_Given passage_:
** start **

Captain Floyd was in Governor Andros’ expedition of 1688 against the Indians to the east, and in 1689, was in command of a military post on the Saco River. In 1690, he was made captain of a troop and stationed at Portsmouth, and for about three years after this, he saw service against the Indians in what was called King Phillips War. His ties to Maine during this war most likely made him a target of Salem accusers. Some of these young girls had been orphaned during an Indian attack in 1690 at Saco, Maine. Captain Floyd and other military men had connections with some of the local Indians, often trading with them, which the young girls of Salem Village saw as scandalous. In late May 1692, several people from Maine were charged with witchcraft, including Captain John Floyd. No examination records survive regarding Captain Floyd, but he was released at some point. He remained in Rumney Marsh until his death on February 1, 1701 (or 1702). He was buried at Lynn, Massachusetts.

Dana Michael Foley (16??-1692) – While hanged along with eight other people accused of witchcraft on September 22, 1692, we were unable to find any other information on this individual.

Elizabeth Betts Fosdick (1660-1716) – The wife of John Fosdick, a carpenter in Malden, a complaint of witchcraft was made against Elizabeth Fosdick on May 30, 1692, by Lieutenant Nathaniel Putnam and Joseph Whipple of Salem Village. She was charged with allegedly afflicting Marcy Lewis and Mary Warren. While it is known that she was imprisoned, there is nothing more known of the disposition of the complaint.

Elderly "witch"

Elderly “witch”

** end **

_Record list_:
** start **

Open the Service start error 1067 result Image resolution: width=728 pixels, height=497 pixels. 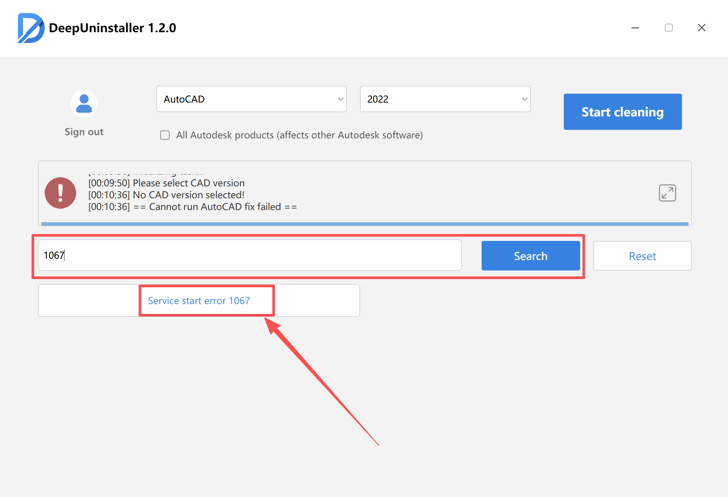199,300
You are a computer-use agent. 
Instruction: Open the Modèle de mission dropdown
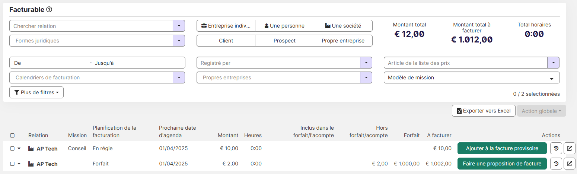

** end **
** start **

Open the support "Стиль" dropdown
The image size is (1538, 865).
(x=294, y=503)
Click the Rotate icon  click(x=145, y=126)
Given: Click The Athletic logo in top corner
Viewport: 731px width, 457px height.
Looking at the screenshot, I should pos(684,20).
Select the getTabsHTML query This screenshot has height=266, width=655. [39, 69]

** end **

_Task list_:
**A.** From the Salem witchcraft passage, transcribe the part that opens with the words containing "Dana Michael Foley" and closes with "on this individual.".
**B.** According to the Salem witchcraft passage, on what date was a complaint of witchcraft made against Elizabeth Fosdick?

_Written answers_:
**A.**
Dana Michael Foley (16??-1692) – While hanged along with eight other people accused of witchcraft on September 22, 1692, we were unable to find any other information on this individual.

**B.** May 30, 1692